Exercise brief — Repeat all of the data below word for word, keeping no images.

Data excerpts —
┏━━
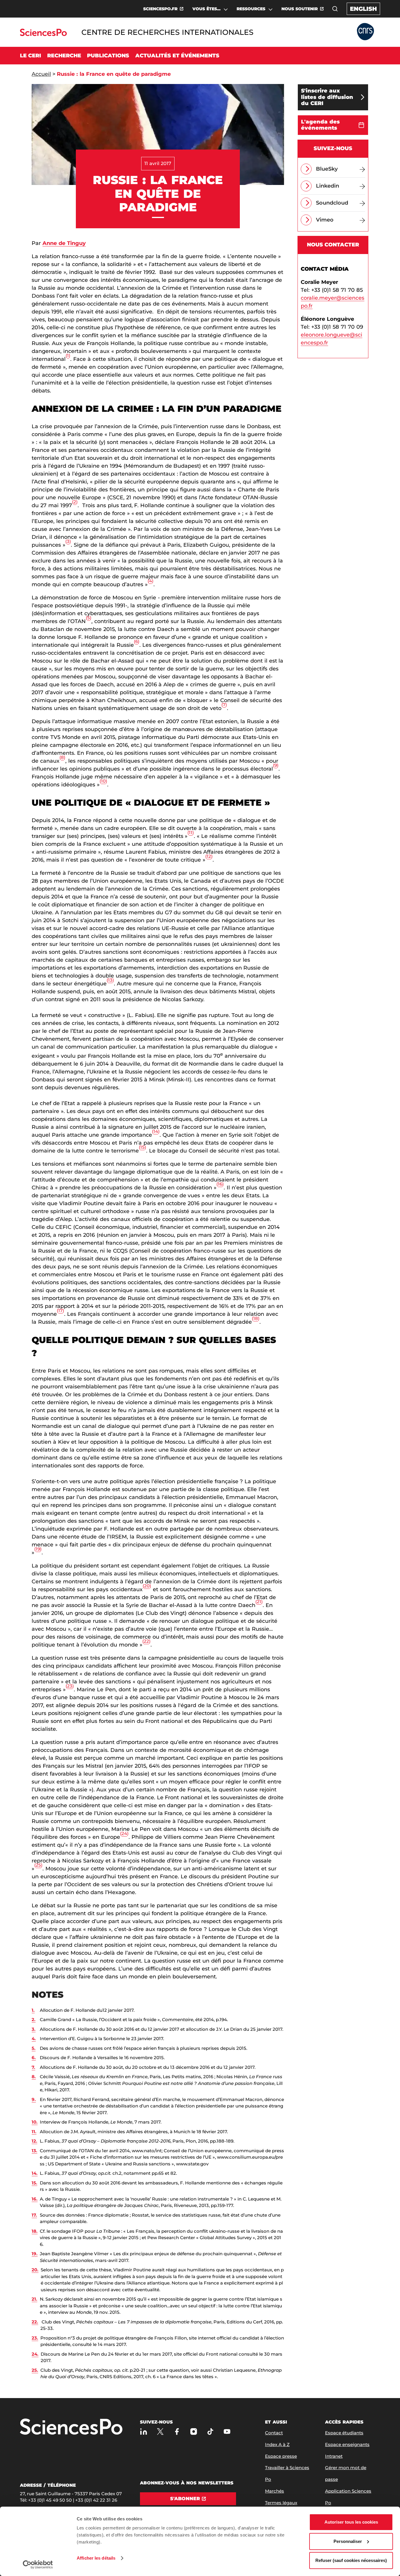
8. (34, 2076)
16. (34, 2199)
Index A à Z (277, 2444)
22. (35, 2322)
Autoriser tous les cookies (351, 2522)
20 (147, 1586)
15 (142, 1147)
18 (255, 1318)
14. (34, 2173)
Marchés (274, 2491)
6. (34, 2057)
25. (35, 2370)
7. (33, 2067)
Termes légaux (281, 2502)
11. (34, 2131)
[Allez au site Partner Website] (365, 32)
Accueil (41, 74)
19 (38, 1549)
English (363, 8)
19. (34, 2253)
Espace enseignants (347, 2444)
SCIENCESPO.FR (160, 8)
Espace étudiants (344, 2433)
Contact (274, 2433)
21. (34, 2299)
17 (60, 1310)
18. (34, 2231)
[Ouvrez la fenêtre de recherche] (335, 9)
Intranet (334, 2456)
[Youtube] (227, 2431)
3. (33, 2029)
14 (155, 1131)
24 (124, 1833)
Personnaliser (348, 2541)
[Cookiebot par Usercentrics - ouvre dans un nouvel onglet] (38, 2564)
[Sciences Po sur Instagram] (193, 2431)
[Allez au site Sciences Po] (43, 34)
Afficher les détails (96, 2558)
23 (69, 1686)
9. (34, 2099)
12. (34, 2141)
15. (34, 2183)
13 (110, 980)
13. (34, 2150)
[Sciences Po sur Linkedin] (143, 2431)
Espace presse (281, 2456)
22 (146, 1641)
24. (35, 2354)
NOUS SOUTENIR (299, 8)
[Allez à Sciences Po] (71, 2427)
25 (38, 1865)
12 (209, 856)
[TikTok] (210, 2431)
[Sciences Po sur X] (160, 2431)
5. (33, 2048)
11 (190, 832)
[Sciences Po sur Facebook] (177, 2431)
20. (35, 2270)
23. (35, 2338)
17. (34, 2215)
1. (33, 2010)
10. (34, 2122)
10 (103, 781)
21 (259, 1601)
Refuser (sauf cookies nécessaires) (351, 2560)
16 (220, 1184)
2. (33, 2019)
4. (34, 2038)
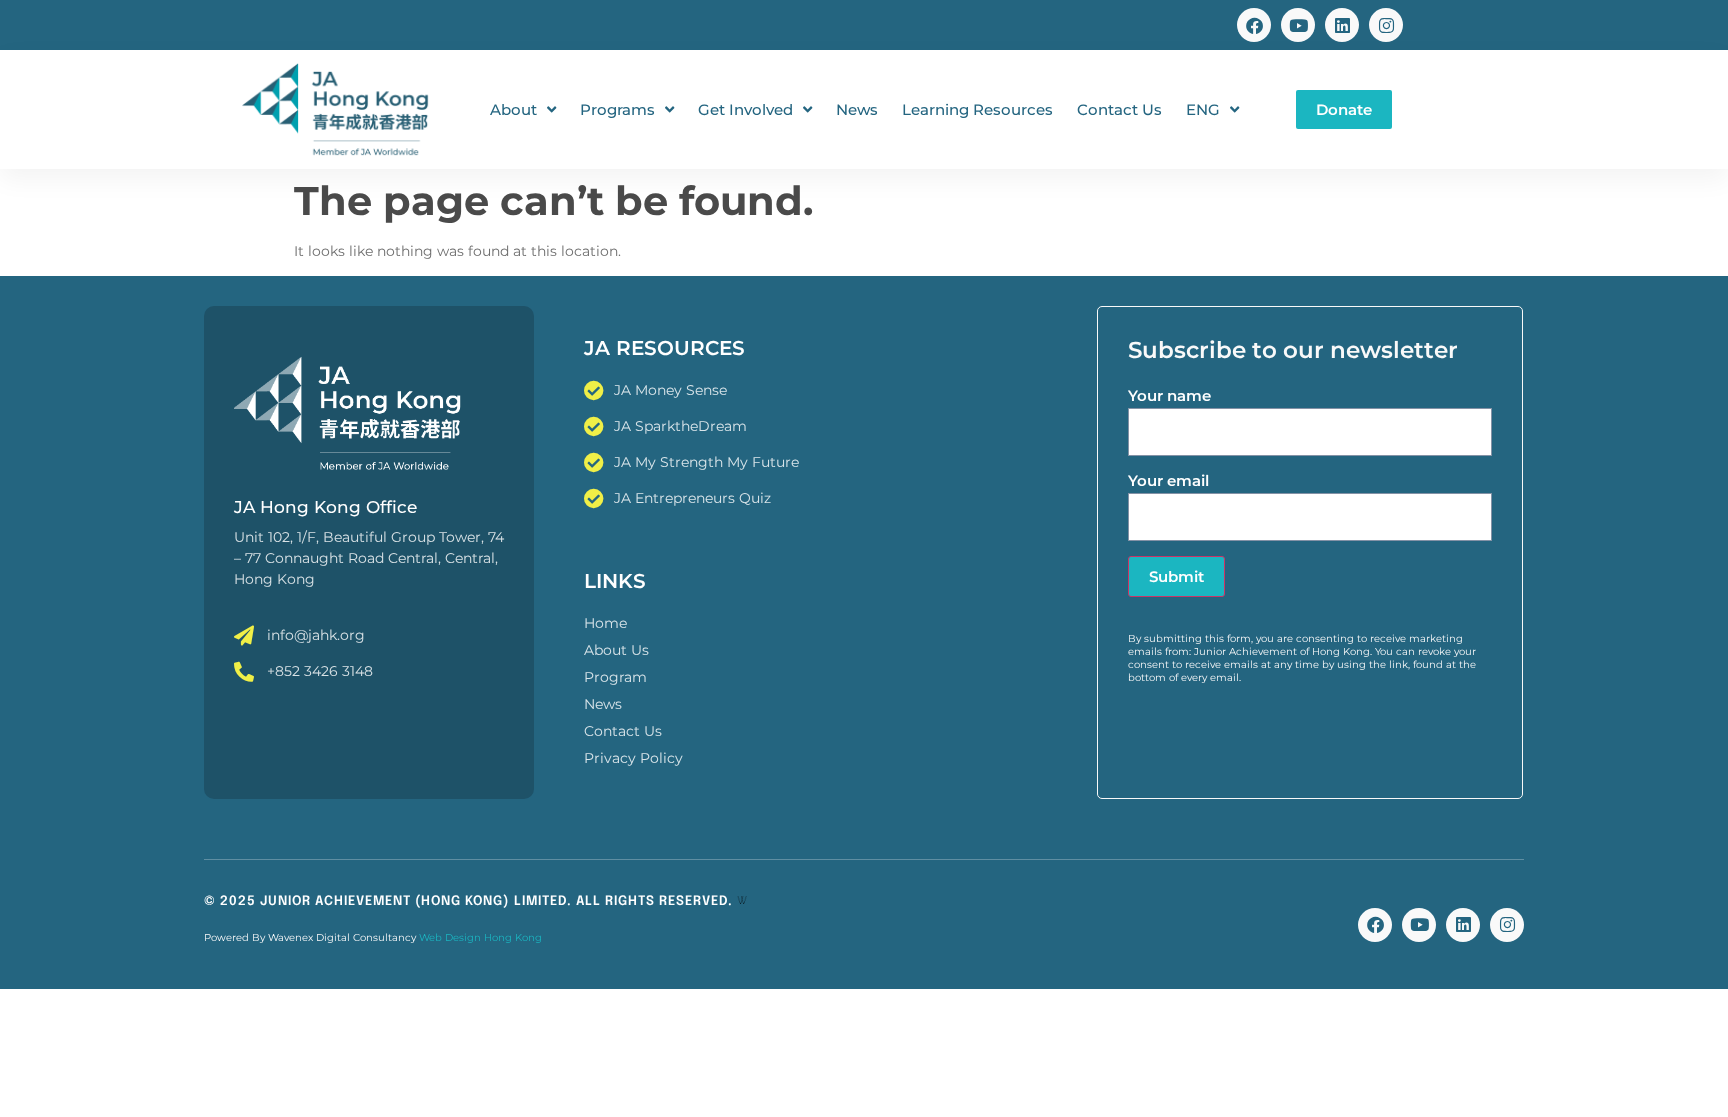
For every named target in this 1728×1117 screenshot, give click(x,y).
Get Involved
┗━━
Your response —
8. (34, 2076)
16. (34, 2199)
Index A à Z (277, 2444)
22. (35, 2322)
Autoriser tous les cookies (351, 2522)
20 (147, 1586)
15 (142, 1147)
18 (255, 1318)
14. (34, 2173)
Marchés (274, 2491)
6. (34, 2057)
25. (35, 2370)
7. (33, 2067)
Termes légaux (281, 2502)
11. (34, 2131)
[Allez au site Partner Website] (365, 32)
Accueil (41, 74)
19 (38, 1549)
English (363, 8)
19. (34, 2253)
Espace enseignants (347, 2444)
SCIENCESPO.FR (160, 8)
Espace étudiants (344, 2433)
Contact (274, 2433)
21. (34, 2299)
17 (60, 1310)
18. (34, 2231)
[Ouvrez la fenêtre de recherche] (335, 9)
Intranet (334, 2456)
[Youtube] (227, 2431)
3. (33, 2029)
14 (155, 1131)
24 (124, 1833)
Personnaliser (348, 2541)
[Cookiebot par Usercentrics - ouvre dans un nouvel onglet] (38, 2564)
[Sciences Po sur Instagram] (193, 2431)
[Allez au site Sciences Po] (43, 34)
Afficher les détails (96, 2558)
23 (69, 1686)
9. (34, 2099)
12. (34, 2141)
15. (34, 2183)
13 (110, 980)
13. (34, 2150)
[Sciences Po sur Linkedin] (143, 2431)
Espace presse (281, 2456)
22 (146, 1641)
24. (35, 2354)
NOUS SOUTENIR (299, 8)
[Allez à Sciences Po] (71, 2427)
25 (38, 1865)
12 (209, 856)
[TikTok] (210, 2431)
[Sciences Po sur X] (160, 2431)
5. (33, 2048)
11 (190, 832)
[Sciences Po sur Facebook] (177, 2431)
20. (35, 2270)
23. (35, 2338)
17. (34, 2215)
1. (33, 2010)
10. (34, 2122)
10 (103, 781)
21 (259, 1601)
Refuser (sauf cookies nécessaires) (351, 2560)
16 (220, 1184)
2. (33, 2019)
4. (34, 2038)
For every named target in this 1728×1117 screenshot, give click(x,y).
Get Involved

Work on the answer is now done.